By Suleiman Mbatiah
Unfounded allegations of widespread fraud at the National Hospital Insurance Fund (NHIF) were grossly exaggerated to justify the controversial shift to the Social Health Authority (SHA), former NHIF CEO Geoffrey Mwangi has revealed, while shedding light on the Fund’s ambitious growth plans that were abruptly disrupted by the transition.
In an exclusive interview, Mwangi disclosed that while fraud existed within NHIF, its scale was far from the crisis portrayed by proponents of SHA. Globally, he argued, about 10% of insurance claims are fraudulent, with health insurance making up 40% of that figure, yet NHIF’s fraud levels were manageable through existing oversight mechanisms.
“The transition was politically driven, particularly profiteering in the procurement of new systems,” Mwangi said, suggesting that the move was less about tackling fraud and more about advancing hidden political and financial agendas.
Before its dismantling, Mwangi said, NHIF had undergone a dramatic transformation, shifting from a passive entity to an aggressive healthcare financier.

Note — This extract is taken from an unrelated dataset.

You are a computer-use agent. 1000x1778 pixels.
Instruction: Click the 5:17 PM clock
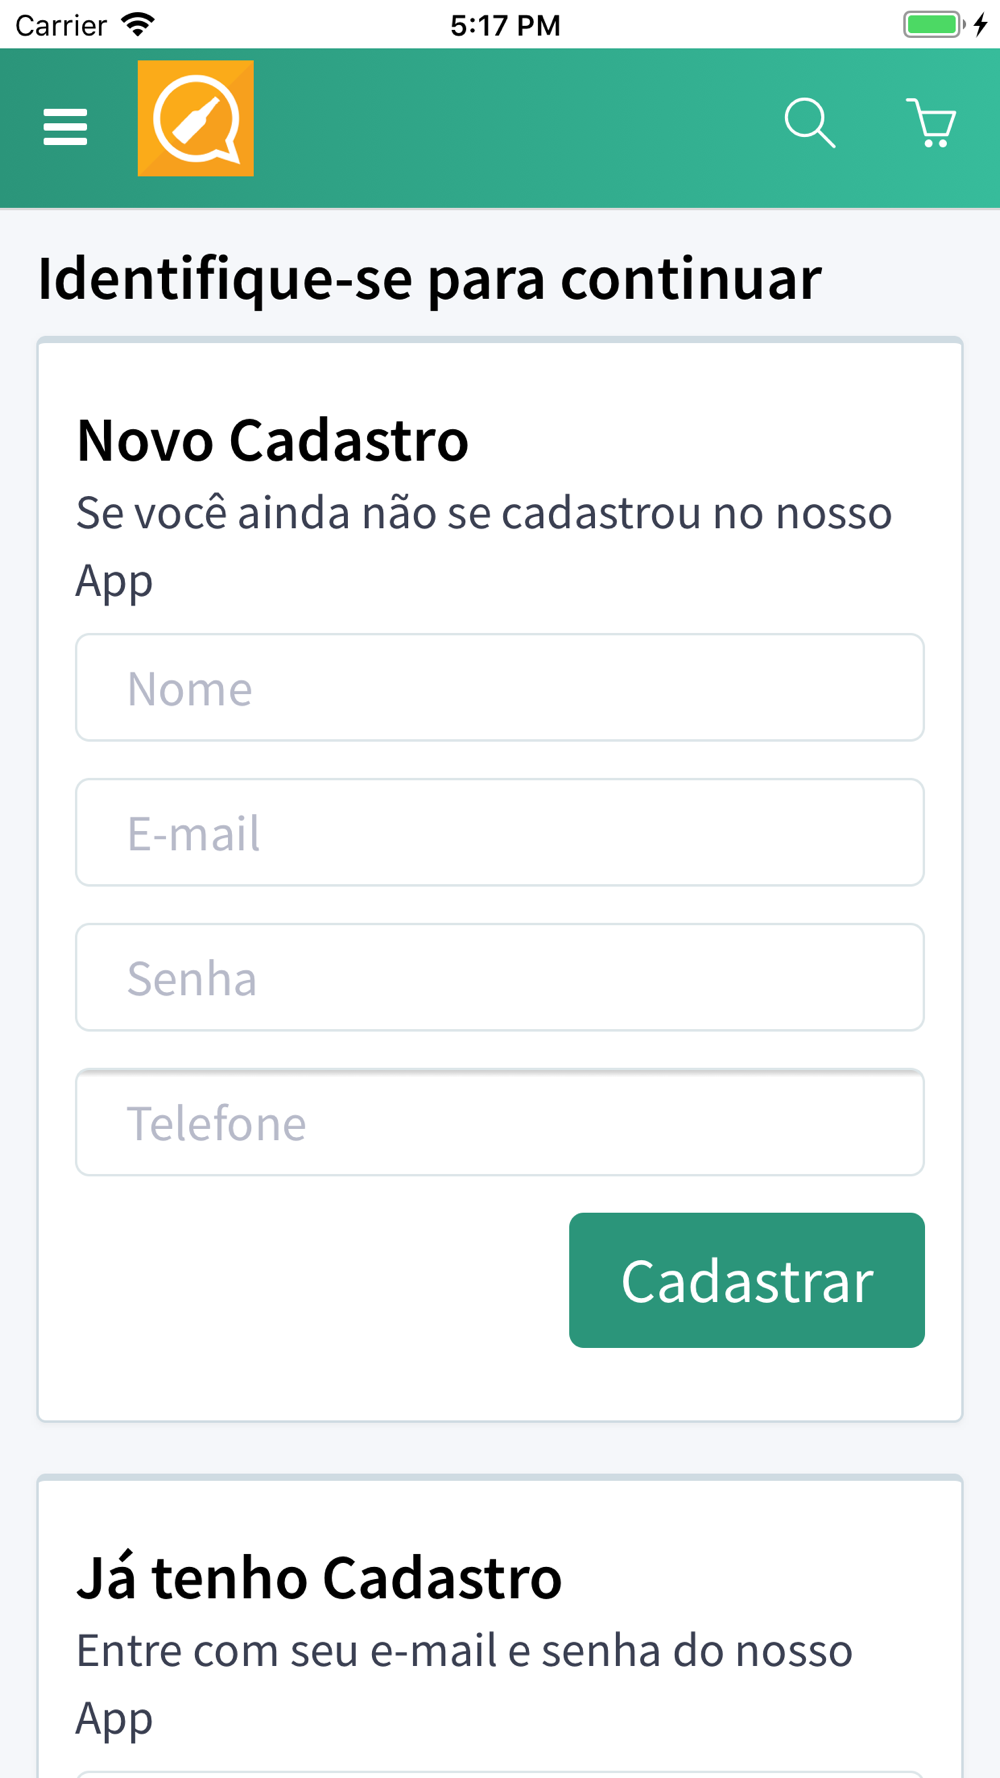(x=505, y=25)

The 2014–2018 strategic plan replaced what he called a “kingdom” mentality with a “hunter” approach, leading to explosive growth.
Membership, he revealed, surged from 4.7 million in 2014 to 7.6 million by 2018, while revenue skyrocketed from KSh 14.23 billion to KSh 51.53 billion, a 26% annual growth rate. Strategic partnerships with Amref, PharmAccess, and Living Goods, he further revealed, boosted informal sector registrations, while expanded benefits, including outpatient coverage, cancer treatment, and emergency ambulance services, made NHIF a critical player in Kenya’s healthcare.
“We scrapped accreditation fees, onboarded over 7,500 facilities, and increased hospital rebates to between KSh 2,400 and KSh 4,000 per day,” Mwangi recounted. The 2018–2022 strategy aimed even higher: targeting 19 million members and KSh 78 billion in revenue. Though membership fell short at 15.5 million (with only 6.4 million active contributors), revenue exceeded expectations, hitting KSh 84 billion.
However, he recounted, success came with challenges, claims consumed 89% of revenue (KSh 74.7 billion), and employer defaults pushed debt from KSh 117 million to KSh 1 billion.
Despite those challenges, Mwangi insisted that NHIF had been on a sustainable path, with fraud being a manageable issue rather than a systemic collapse. He claimed that the exaggerated fraud narrative had been used as a pretext to dismantle NHIF. He argued that the real focus should have been on enhancing service delivery, not exploiting flaws to push a new system.
The transition to SHA, however, has been marred by poor implementation and public distrust. Key NHIF programs, Edu Afya, Linda Mama, and Inua Jamii, have been scrapped, and revenue has plummeted to an average of KSh 4–5 billion monthly, down from its KSh 84 billion peak.
“SHA lacks credibility because beneficiaries don’t feel ownership. The government failed to communicate its value,” Mwangi argued, warning that without public trust, SHA’s target of Sh200 billion in revenue will remain elusive.
While President William Ruto has hailed SHA as a success, citing KSh 129 billion mobilised for healthcare, Mwangi questioned whether the new system can replicate NHIF’s reach, “a thriving institution whose growth was cut short under questionable circumstances.”